Madeleine steps toward him and, without giving it any thought, takes him in her arms. Édouard’s body feels so big, so tangled, so hard to comprehend. It seems to her everything is coated with honey, that her hands are sticking to her son’s skin, attaching themselves to it in a complicated, sweet and salty embrace, a bungled knot.
The storm gathers strength, flattening the dahlias and bellflowers and whatever still strives to remain upright. As Madeleine watches the spectacle, she recalls how during her pregnancy she slept curled up, so distraught because of a previous miscarriage that even at night she sought to shield her child against the unseen blows that make babies disappear before their mothers can see their faces.
You spend your life fearing the worst. First, you’re afraid of crib death and all the congenital diseases that can show up after birth. You wave your arms, snap your fingers to make sure his eyes can see, his ears can hear. You wait for the first steps, the first words. At every new stage you eliminate a set of handicaps you don’t want to contemplate but that stay planted in your mind like stings.
He grows and you avert your eyes when the TV shows bald children asking for their last wish to be fulfilled. He learns to ride a bicycle, to climb trees, and you pray he won’t fall. He dives into the waves and you keep your eyes glued to the big bubbles in his wake. He goes to play far from the house and you hope he’ll remember not to speak to strangers, to never get into a van with tinted windows. Adolescence comes and you’re afraid the lectures on drugs were inadequate; you’d like to secretly follow him to make sure he doesn’t touch a drop of alcohol before getting behind the wheel, that he always carries condoms, that he doesn’t dive off a high cliff to impress the girls. Then he becomes a man, and you’re left with no choice. You have to let go. And now it happens. I shouldn’t have let my guard down.

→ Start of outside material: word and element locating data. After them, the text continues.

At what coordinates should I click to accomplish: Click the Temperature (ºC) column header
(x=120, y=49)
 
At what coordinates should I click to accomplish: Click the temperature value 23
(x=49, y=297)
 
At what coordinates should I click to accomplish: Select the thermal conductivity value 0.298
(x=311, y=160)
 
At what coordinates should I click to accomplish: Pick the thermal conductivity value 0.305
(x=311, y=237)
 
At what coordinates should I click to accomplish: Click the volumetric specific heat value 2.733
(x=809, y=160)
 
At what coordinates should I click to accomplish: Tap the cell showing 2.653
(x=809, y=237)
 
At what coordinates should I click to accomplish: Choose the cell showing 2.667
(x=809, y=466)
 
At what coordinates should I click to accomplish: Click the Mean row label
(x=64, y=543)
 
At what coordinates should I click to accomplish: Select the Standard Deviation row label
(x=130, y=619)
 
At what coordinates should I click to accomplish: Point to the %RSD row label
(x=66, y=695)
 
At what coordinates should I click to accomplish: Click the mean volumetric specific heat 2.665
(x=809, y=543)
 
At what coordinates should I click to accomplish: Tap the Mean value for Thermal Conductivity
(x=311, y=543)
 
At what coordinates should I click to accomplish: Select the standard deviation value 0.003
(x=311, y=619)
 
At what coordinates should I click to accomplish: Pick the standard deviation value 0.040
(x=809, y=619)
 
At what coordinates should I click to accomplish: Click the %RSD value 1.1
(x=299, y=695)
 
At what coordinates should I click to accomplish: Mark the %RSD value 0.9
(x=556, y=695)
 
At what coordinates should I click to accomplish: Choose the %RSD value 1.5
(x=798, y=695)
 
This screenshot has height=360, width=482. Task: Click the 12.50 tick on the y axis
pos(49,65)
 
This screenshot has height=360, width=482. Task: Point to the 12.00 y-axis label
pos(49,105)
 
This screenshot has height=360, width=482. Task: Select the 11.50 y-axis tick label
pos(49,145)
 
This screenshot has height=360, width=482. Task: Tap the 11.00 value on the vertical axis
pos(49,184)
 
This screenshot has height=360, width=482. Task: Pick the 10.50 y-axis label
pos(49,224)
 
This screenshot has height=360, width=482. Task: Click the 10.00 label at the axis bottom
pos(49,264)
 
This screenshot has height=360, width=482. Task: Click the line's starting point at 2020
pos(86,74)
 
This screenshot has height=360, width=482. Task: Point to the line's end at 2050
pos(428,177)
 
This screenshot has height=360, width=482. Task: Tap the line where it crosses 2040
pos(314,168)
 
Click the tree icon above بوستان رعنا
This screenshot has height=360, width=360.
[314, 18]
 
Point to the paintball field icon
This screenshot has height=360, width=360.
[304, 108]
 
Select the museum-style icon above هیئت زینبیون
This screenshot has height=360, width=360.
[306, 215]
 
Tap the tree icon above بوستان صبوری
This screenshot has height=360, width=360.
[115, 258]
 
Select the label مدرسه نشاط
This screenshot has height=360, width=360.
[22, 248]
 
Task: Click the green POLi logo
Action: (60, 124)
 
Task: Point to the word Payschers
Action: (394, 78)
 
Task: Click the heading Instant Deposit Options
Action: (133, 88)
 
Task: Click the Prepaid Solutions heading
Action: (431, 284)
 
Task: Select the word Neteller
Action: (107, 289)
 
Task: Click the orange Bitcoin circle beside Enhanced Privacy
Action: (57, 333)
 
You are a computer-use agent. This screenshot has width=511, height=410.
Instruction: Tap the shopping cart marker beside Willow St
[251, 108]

Madeleine interrupts her monologue on hearing her son step out of the shower. He slowly comes downstairs and settles in by the fire, which is sucking the dampness out of the air. He looks calmer, but a furrow has appeared on his forehead. It will never go away again. Years later a woman covered with the same sheet as him will run her finger over the little gap and say, “What about this one?” He will answer: “I don’t recall anymore. It appeared in my late twenties.” Madeleine pictures this with a desperate wishfulness. She too approaches the fireplace now, rests one foot on the hearthstone, and lets the heat climb up her leg. Outside, peals of distant thunder are still audible. The storm is heading toward Labrador.